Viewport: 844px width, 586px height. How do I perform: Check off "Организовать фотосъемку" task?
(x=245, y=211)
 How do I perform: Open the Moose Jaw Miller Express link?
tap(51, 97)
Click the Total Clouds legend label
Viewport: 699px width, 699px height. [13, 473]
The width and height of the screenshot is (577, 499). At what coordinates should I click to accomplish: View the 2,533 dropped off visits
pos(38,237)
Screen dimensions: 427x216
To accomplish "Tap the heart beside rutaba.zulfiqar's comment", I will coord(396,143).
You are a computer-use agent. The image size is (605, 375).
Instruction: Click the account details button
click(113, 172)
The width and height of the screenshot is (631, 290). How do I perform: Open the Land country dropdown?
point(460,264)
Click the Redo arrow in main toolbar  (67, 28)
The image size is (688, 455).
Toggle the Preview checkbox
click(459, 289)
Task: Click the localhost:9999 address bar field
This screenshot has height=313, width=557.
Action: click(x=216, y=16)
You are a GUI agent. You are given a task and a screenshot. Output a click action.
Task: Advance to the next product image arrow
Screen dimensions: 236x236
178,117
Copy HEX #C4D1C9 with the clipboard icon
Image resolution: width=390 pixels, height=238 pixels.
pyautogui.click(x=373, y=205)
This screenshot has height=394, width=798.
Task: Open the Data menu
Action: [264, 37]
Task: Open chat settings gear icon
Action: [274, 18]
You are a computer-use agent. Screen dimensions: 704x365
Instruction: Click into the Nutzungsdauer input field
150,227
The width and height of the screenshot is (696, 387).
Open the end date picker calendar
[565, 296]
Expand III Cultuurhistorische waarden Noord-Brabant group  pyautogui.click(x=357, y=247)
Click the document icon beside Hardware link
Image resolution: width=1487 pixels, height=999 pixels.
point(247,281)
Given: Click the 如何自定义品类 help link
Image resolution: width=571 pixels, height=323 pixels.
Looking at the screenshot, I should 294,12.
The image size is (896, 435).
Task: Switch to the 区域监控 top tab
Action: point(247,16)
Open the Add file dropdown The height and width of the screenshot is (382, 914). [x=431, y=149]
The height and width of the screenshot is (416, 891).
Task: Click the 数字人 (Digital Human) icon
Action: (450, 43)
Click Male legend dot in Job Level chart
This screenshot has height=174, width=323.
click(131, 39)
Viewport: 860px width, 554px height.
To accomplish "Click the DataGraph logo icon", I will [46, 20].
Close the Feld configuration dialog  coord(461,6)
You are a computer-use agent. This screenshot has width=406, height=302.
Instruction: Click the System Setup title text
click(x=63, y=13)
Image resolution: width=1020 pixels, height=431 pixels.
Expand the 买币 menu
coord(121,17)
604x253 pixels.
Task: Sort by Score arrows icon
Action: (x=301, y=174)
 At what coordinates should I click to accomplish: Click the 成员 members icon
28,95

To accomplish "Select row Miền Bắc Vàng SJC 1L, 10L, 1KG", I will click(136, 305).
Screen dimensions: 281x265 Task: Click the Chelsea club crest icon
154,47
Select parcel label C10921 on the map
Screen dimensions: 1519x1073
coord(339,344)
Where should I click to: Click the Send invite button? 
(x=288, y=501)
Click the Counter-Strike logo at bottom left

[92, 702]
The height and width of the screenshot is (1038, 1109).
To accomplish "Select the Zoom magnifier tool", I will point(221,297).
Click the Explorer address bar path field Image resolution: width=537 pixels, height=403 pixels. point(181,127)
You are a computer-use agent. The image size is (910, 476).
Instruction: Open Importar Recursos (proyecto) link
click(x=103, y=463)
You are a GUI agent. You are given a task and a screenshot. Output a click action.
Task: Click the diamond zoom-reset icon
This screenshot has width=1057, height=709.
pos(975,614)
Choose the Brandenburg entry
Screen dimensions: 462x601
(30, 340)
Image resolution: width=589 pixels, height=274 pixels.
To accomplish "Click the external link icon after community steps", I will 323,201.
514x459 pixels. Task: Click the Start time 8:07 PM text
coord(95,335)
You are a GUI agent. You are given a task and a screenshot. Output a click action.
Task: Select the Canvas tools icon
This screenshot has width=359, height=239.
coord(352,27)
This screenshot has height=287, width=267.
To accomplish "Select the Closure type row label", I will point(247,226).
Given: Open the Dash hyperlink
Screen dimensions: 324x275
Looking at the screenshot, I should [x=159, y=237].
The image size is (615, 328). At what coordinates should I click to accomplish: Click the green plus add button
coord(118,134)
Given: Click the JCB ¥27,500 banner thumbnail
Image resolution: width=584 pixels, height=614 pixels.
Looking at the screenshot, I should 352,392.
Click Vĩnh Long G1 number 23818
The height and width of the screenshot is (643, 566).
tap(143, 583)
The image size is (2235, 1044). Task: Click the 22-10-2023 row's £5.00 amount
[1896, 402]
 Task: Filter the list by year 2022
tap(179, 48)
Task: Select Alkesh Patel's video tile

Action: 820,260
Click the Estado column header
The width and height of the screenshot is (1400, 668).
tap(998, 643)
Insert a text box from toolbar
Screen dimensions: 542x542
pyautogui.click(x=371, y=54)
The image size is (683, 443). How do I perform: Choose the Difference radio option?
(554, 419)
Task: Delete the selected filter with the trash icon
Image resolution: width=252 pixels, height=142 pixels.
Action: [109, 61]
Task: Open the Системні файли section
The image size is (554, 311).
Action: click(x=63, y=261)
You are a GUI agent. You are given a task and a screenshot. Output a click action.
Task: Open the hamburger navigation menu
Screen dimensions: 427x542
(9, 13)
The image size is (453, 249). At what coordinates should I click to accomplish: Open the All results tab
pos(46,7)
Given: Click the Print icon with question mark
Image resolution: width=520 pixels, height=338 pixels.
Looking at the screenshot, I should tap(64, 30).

◇ ◇ ◇ ◇ ◇ ◇ ◇

** DIRECTIONS **
Using the material above, retype every line without altering it.

** EXERCISE ANSWER **
Viewport: 844px width, 586px height. How do I perform: Check off "Организовать фотосъемку" task?
(x=245, y=211)
 How do I perform: Open the Moose Jaw Miller Express link?
tap(51, 97)
Click the Total Clouds legend label
Viewport: 699px width, 699px height. [13, 473]
The width and height of the screenshot is (577, 499). At what coordinates should I click to accomplish: View the 2,533 dropped off visits
pos(38,237)
Screen dimensions: 427x216
To accomplish "Tap the heart beside rutaba.zulfiqar's comment", I will coord(396,143).
You are a computer-use agent. The image size is (605, 375).
Instruction: Click the account details button
click(113, 172)
The width and height of the screenshot is (631, 290). How do I perform: Open the Land country dropdown?
point(460,264)
Click the Redo arrow in main toolbar  (67, 28)
The image size is (688, 455).
Toggle the Preview checkbox
click(459, 289)
Task: Click the localhost:9999 address bar field
This screenshot has height=313, width=557.
Action: click(x=216, y=16)
You are a GUI agent. You are given a task and a screenshot. Output a click action.
Task: Advance to the next product image arrow
Screen dimensions: 236x236
178,117
Copy HEX #C4D1C9 with the clipboard icon
Image resolution: width=390 pixels, height=238 pixels.
pyautogui.click(x=373, y=205)
This screenshot has height=394, width=798.
Task: Open the Data menu
Action: [264, 37]
Task: Open chat settings gear icon
Action: [274, 18]
You are a computer-use agent. Screen dimensions: 704x365
Instruction: Click into the Nutzungsdauer input field
150,227
The width and height of the screenshot is (696, 387).
Open the end date picker calendar
[565, 296]
Expand III Cultuurhistorische waarden Noord-Brabant group  pyautogui.click(x=357, y=247)
Click the document icon beside Hardware link
Image resolution: width=1487 pixels, height=999 pixels.
point(247,281)
Given: Click the 如何自定义品类 help link
Image resolution: width=571 pixels, height=323 pixels.
Looking at the screenshot, I should 294,12.
The image size is (896, 435).
Task: Switch to the 区域监控 top tab
Action: point(247,16)
Open the Add file dropdown The height and width of the screenshot is (382, 914). [x=431, y=149]
The height and width of the screenshot is (416, 891).
Task: Click the 数字人 (Digital Human) icon
Action: (450, 43)
Click Male legend dot in Job Level chart
This screenshot has height=174, width=323.
click(131, 39)
Viewport: 860px width, 554px height.
To accomplish "Click the DataGraph logo icon", I will [46, 20].
Close the Feld configuration dialog  coord(461,6)
You are a computer-use agent. This screenshot has width=406, height=302.
Instruction: Click the System Setup title text
click(x=63, y=13)
Image resolution: width=1020 pixels, height=431 pixels.
Expand the 买币 menu
coord(121,17)
604x253 pixels.
Task: Sort by Score arrows icon
Action: (x=301, y=174)
 At what coordinates should I click to accomplish: Click the 成员 members icon
28,95

To accomplish "Select row Miền Bắc Vàng SJC 1L, 10L, 1KG", I will click(136, 305).
Screen dimensions: 281x265 Task: Click the Chelsea club crest icon
154,47
Select parcel label C10921 on the map
Screen dimensions: 1519x1073
coord(339,344)
Where should I click to: Click the Send invite button? 
(x=288, y=501)
Click the Counter-Strike logo at bottom left

[92, 702]
The height and width of the screenshot is (1038, 1109).
To accomplish "Select the Zoom magnifier tool", I will point(221,297).
Click the Explorer address bar path field Image resolution: width=537 pixels, height=403 pixels. point(181,127)
You are a computer-use agent. The image size is (910, 476).
Instruction: Open Importar Recursos (proyecto) link
click(x=103, y=463)
You are a GUI agent. You are given a task and a screenshot. Output a click action.
Task: Click the diamond zoom-reset icon
This screenshot has width=1057, height=709.
pos(975,614)
Choose the Brandenburg entry
Screen dimensions: 462x601
(30, 340)
Image resolution: width=589 pixels, height=274 pixels.
To accomplish "Click the external link icon after community steps", I will 323,201.
514x459 pixels. Task: Click the Start time 8:07 PM text
coord(95,335)
You are a GUI agent. You are given a task and a screenshot. Output a click action.
Task: Select the Canvas tools icon
This screenshot has width=359, height=239.
coord(352,27)
This screenshot has height=287, width=267.
To accomplish "Select the Closure type row label", I will point(247,226).
Given: Open the Dash hyperlink
Screen dimensions: 324x275
Looking at the screenshot, I should [x=159, y=237].
The image size is (615, 328). At what coordinates should I click to accomplish: Click the green plus add button
coord(118,134)
Given: Click the JCB ¥27,500 banner thumbnail
Image resolution: width=584 pixels, height=614 pixels.
Looking at the screenshot, I should 352,392.
Click Vĩnh Long G1 number 23818
The height and width of the screenshot is (643, 566).
tap(143, 583)
The image size is (2235, 1044). Task: Click the 22-10-2023 row's £5.00 amount
[1896, 402]
 Task: Filter the list by year 2022
tap(179, 48)
Task: Select Alkesh Patel's video tile

Action: 820,260
Click the Estado column header
The width and height of the screenshot is (1400, 668).
tap(998, 643)
Insert a text box from toolbar
Screen dimensions: 542x542
pyautogui.click(x=371, y=54)
The image size is (683, 443). How do I perform: Choose the Difference radio option?
(554, 419)
Task: Delete the selected filter with the trash icon
Image resolution: width=252 pixels, height=142 pixels.
Action: [109, 61]
Task: Open the Системні файли section
The image size is (554, 311).
Action: click(x=63, y=261)
You are a GUI agent. You are given a task and a screenshot. Output a click action.
Task: Open the hamburger navigation menu
Screen dimensions: 427x542
(9, 13)
The image size is (453, 249). At what coordinates should I click to accomplish: Open the All results tab
pos(46,7)
Given: Click the Print icon with question mark
Image resolution: width=520 pixels, height=338 pixels.
Looking at the screenshot, I should tap(64, 30).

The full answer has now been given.